HIA chief economist Tim Reardon stated: “The ABS released the Lending to Households and Businesses data for December 2022 today, and it shows that there were just 4,797 loans issued for new housing, the lowest level since November 2012.”

“Lending for new homes is now down by 62.4 per cent since its peak in January 2021.

“It is concerning that this downturn to date doesn’t reflect the full impact of the RBA’s rate hiking cycle of 2022.

“There are significant lags between a change in the cash rate and its impact on the economy,” Mr Reardon added.

Owner-occupier and investment loans fall

New investor loan commitments fell 4.4 per cent to $7.9 billion, while new owner-occupier loan commitments fell 4.2 per cent to $15.6 billion. Comparatively, these were 28.3 per cent and 29.8 per cent (respectively) lower than a year prior.

The number of new loan commitments to owner-occupier first home buyers (FHB) declined to 7,646 in December 2022 (a 4.2 per cent fall).

FHB loans in December were 53 per cent lower than the January 2021 peak, and 20 per cent lower than the February 2020 pre-COVID level.

December 2021 saw a jump in new owner-occupier mortgages which rose by 4.4 per cent from November 2021, which brought housing loans to $1.3 billion to what was a record high totalling $32.8 billion.

“In December 2022, the value of total new housing loan commitments was 23 per cent higher than the level seen in February 2020, prior to the COVID 19 pandemic,” Mr Crick said.

“In December 2021, the value of these commitments was 74 per cent higher than the pre-pandemic level,” he added.  

Commenting on the decline in investment activity, Propell managing director Michael Pell said this sharp reduction was set to push rents even higher over the next few months.

“The volume of new investors has fallen off a cliff because of the rising interest rate environment preventing many from accessing finance at a time when our rental markets are critically undersupplied,” Mr Pell said.
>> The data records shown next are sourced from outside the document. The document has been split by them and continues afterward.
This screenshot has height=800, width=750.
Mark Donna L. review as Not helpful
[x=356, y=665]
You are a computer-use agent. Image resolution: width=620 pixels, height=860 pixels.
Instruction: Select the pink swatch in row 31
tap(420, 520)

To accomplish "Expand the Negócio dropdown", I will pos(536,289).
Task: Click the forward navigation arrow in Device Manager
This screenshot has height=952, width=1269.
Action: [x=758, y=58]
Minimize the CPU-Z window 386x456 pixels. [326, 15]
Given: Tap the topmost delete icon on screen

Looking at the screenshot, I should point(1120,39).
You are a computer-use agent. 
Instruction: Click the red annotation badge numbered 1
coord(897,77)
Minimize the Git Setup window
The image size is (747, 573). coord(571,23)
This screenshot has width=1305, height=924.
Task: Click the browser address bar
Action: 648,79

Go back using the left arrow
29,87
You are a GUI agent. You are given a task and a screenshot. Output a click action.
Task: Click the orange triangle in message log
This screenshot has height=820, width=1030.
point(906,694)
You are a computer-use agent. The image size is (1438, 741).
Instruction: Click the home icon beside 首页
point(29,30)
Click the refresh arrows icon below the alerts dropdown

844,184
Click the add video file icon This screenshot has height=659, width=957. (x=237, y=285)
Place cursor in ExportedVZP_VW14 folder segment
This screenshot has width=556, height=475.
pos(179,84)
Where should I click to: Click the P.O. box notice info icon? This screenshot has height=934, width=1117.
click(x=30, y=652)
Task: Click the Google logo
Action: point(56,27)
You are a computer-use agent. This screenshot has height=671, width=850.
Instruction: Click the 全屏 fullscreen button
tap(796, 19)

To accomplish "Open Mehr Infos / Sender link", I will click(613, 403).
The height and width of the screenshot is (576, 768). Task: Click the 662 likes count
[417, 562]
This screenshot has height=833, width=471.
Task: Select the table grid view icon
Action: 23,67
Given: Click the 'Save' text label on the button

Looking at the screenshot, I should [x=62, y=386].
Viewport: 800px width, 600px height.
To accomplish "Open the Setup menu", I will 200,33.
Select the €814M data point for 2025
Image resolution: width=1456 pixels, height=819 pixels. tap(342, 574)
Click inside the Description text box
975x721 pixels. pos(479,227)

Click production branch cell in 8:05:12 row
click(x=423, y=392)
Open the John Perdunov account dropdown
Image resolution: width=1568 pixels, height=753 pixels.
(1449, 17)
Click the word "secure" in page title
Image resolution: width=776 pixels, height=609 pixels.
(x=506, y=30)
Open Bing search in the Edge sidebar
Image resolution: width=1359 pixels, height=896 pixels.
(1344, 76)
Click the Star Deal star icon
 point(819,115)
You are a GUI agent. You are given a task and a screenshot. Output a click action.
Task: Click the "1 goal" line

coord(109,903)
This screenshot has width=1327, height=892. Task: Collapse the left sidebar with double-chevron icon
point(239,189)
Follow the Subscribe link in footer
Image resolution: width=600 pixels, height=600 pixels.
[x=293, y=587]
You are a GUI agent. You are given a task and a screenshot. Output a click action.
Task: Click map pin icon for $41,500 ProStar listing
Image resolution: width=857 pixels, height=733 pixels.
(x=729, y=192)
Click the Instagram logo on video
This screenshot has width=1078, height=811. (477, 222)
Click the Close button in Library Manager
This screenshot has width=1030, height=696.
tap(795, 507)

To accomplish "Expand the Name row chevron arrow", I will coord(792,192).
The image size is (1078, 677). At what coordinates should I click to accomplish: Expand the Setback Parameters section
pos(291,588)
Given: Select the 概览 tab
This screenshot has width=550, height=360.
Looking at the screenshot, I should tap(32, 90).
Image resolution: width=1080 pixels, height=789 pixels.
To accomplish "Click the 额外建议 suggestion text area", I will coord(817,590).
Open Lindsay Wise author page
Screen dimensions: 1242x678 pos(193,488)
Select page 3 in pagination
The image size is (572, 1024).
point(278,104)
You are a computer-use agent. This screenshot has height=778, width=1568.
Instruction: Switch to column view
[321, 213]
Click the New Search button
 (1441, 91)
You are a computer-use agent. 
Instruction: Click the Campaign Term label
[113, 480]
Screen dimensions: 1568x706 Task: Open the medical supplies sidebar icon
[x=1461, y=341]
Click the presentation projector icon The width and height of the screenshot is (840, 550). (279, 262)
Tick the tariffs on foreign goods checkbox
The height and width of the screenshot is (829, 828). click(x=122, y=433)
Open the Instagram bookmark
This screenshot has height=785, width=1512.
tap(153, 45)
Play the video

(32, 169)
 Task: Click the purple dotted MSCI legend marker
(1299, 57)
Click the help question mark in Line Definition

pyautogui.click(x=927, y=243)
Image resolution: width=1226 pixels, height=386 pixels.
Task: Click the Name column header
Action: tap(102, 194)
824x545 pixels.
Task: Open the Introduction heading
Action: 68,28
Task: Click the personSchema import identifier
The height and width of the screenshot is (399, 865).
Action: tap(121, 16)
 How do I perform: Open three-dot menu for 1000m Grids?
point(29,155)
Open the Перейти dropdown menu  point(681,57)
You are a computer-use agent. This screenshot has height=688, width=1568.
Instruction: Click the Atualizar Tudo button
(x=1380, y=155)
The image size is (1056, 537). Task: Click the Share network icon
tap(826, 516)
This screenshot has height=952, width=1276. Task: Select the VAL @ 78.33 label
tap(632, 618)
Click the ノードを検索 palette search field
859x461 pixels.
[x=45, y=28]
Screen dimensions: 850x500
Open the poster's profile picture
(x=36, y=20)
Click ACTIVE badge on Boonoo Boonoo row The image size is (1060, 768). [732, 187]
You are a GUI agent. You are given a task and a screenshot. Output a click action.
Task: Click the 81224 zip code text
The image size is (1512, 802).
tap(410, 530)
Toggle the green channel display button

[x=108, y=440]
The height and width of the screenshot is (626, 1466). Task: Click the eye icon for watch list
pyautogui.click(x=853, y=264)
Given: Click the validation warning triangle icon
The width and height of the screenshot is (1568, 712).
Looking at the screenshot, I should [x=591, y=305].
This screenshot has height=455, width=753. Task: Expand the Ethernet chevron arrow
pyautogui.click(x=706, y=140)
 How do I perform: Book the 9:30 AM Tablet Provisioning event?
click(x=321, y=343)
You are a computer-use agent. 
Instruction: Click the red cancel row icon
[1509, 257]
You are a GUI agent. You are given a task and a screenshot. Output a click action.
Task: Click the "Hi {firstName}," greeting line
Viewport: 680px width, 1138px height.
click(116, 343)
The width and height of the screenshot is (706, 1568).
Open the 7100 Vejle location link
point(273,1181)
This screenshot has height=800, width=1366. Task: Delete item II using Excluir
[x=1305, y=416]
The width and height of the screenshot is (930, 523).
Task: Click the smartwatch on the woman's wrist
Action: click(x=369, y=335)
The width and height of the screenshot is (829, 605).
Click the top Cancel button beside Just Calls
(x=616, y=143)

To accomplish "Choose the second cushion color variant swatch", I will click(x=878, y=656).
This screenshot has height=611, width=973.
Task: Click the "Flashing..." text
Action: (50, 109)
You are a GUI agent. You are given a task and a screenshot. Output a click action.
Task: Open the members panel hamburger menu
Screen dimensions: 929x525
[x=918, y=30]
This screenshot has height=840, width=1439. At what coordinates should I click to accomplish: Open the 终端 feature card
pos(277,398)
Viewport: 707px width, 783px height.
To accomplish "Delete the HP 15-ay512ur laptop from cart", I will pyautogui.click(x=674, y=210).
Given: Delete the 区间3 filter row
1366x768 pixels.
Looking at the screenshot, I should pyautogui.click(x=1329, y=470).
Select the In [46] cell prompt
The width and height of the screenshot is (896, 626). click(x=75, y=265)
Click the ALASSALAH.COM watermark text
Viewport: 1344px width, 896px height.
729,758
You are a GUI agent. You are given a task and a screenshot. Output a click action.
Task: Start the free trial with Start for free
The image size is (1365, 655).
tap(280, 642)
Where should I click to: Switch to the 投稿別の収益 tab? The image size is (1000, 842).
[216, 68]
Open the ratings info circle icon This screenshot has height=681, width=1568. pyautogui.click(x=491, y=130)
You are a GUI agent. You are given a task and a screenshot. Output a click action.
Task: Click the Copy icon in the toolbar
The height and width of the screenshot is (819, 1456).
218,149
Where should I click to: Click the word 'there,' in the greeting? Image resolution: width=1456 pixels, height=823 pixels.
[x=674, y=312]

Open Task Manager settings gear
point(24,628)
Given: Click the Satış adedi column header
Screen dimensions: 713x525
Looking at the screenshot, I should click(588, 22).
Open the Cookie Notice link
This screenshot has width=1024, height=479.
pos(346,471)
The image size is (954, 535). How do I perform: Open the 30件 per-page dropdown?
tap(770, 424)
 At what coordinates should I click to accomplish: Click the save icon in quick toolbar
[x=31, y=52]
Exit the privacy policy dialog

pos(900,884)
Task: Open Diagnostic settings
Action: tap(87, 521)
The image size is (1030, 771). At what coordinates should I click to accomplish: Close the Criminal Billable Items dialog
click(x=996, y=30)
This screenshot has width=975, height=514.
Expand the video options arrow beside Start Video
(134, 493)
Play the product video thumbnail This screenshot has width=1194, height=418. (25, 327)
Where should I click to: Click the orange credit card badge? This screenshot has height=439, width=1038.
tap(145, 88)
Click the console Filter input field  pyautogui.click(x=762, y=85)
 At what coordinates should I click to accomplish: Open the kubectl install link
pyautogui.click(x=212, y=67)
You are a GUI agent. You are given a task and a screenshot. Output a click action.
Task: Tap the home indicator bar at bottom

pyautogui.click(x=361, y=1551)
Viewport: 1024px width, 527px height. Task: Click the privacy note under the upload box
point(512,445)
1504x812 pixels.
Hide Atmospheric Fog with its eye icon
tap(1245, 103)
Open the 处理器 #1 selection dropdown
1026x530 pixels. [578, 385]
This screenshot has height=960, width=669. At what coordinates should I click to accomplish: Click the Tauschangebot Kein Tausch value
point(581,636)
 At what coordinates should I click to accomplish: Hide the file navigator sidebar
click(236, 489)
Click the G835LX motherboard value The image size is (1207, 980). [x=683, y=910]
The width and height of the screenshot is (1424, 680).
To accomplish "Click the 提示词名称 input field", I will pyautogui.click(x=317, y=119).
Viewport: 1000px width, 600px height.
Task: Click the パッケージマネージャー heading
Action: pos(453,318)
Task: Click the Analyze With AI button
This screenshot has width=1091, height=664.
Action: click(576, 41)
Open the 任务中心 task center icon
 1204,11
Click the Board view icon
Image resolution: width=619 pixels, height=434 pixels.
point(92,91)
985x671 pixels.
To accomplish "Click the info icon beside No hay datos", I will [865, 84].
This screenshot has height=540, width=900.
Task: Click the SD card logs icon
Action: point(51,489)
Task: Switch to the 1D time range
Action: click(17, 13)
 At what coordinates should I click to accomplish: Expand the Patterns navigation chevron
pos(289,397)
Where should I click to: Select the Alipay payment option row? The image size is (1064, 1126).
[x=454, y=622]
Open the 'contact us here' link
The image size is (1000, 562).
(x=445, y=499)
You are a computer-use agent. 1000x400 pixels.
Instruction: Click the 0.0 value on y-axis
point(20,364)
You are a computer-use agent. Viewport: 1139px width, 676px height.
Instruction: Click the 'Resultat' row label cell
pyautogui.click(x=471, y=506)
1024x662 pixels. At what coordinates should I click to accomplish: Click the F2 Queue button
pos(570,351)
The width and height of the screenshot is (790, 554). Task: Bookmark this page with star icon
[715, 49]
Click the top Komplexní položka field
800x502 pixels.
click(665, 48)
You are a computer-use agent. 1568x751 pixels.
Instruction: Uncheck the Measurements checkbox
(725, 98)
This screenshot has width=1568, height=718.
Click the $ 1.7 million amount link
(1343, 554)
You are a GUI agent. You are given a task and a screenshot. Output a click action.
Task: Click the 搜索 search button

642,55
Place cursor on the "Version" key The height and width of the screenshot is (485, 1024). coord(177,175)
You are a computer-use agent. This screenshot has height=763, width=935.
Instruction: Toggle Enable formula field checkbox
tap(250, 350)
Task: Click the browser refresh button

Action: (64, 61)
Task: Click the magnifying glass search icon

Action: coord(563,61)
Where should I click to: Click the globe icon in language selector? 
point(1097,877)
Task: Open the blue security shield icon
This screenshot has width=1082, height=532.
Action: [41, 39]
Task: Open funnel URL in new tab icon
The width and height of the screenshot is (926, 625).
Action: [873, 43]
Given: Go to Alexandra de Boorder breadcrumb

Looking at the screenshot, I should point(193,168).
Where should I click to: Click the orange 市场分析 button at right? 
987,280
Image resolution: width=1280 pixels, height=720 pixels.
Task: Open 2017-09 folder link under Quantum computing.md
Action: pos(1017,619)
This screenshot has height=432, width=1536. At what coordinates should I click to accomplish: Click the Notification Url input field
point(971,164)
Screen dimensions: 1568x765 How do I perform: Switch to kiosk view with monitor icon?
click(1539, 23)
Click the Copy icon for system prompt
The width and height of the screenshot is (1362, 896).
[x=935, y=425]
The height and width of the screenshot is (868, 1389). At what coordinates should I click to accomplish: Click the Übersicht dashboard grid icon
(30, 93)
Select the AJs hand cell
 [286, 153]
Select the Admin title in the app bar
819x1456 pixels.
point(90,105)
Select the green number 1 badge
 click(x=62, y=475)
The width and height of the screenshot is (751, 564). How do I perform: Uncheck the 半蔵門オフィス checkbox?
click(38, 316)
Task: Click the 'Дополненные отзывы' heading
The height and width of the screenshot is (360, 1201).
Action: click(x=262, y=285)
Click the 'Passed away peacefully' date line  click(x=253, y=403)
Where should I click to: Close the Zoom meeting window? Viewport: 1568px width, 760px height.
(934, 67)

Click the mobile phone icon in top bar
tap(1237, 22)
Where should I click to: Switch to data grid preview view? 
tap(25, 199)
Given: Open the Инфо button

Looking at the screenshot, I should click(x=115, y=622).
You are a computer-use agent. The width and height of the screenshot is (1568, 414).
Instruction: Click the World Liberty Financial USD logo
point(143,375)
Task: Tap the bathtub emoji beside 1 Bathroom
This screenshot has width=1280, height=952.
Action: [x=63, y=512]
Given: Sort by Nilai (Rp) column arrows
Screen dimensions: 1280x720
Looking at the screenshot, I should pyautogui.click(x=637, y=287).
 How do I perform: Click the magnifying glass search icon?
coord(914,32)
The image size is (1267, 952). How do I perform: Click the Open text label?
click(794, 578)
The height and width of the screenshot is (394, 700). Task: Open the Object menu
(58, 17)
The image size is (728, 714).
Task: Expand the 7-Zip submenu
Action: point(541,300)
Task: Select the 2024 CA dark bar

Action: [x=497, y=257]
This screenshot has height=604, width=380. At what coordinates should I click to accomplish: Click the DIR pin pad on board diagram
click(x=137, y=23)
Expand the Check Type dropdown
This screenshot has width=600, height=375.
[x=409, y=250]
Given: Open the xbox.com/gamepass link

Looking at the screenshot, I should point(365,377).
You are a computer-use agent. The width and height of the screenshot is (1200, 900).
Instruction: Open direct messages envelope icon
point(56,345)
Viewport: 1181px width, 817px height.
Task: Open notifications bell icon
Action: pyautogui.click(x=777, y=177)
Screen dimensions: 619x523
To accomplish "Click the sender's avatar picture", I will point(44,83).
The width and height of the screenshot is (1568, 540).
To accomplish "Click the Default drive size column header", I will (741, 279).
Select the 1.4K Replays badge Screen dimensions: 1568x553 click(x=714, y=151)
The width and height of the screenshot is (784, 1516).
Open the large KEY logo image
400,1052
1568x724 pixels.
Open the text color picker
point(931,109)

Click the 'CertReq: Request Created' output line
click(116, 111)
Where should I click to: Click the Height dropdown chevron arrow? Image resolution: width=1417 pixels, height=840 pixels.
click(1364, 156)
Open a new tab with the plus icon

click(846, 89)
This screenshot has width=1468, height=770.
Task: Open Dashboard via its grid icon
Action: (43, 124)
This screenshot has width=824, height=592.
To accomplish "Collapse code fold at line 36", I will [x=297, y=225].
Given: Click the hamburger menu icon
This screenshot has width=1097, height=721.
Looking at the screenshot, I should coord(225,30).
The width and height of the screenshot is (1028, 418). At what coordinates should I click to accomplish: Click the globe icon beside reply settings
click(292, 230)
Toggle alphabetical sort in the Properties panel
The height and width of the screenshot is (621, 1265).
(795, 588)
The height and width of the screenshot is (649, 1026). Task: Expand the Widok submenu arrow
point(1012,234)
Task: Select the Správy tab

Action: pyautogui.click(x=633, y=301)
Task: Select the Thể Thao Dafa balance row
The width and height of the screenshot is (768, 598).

“Analysis of the latest official lending data also found that the number of new investor loans had been steadily increasing from the low point in May 2020 until about June last year, which is when the current investment downturn began.”

Personal and business finance

New loan commitment values for fixed term personal finance declined 2.8 per cent, mainly driven by a 1.6 per cent drop in road vehicle loans.

However, lending for the purchase of household goods rose 0.8 per cent to another record high, while travel and holiday lending rose to 11.2 per cent, hitting the highest levels since late 2018.

In regards to business finance, construction finance rose 99.4 per cent after a decline of 62.9 per cent in November 2022 while purchase of property fell 6.1 per cent after a 0.5 per cent drop in November.Mr Reardon stated: “Lending for the purchase and construction of a new home has fallen to its lowest level since 2012, even before the full impact of last year’s cash rate rises take hold.”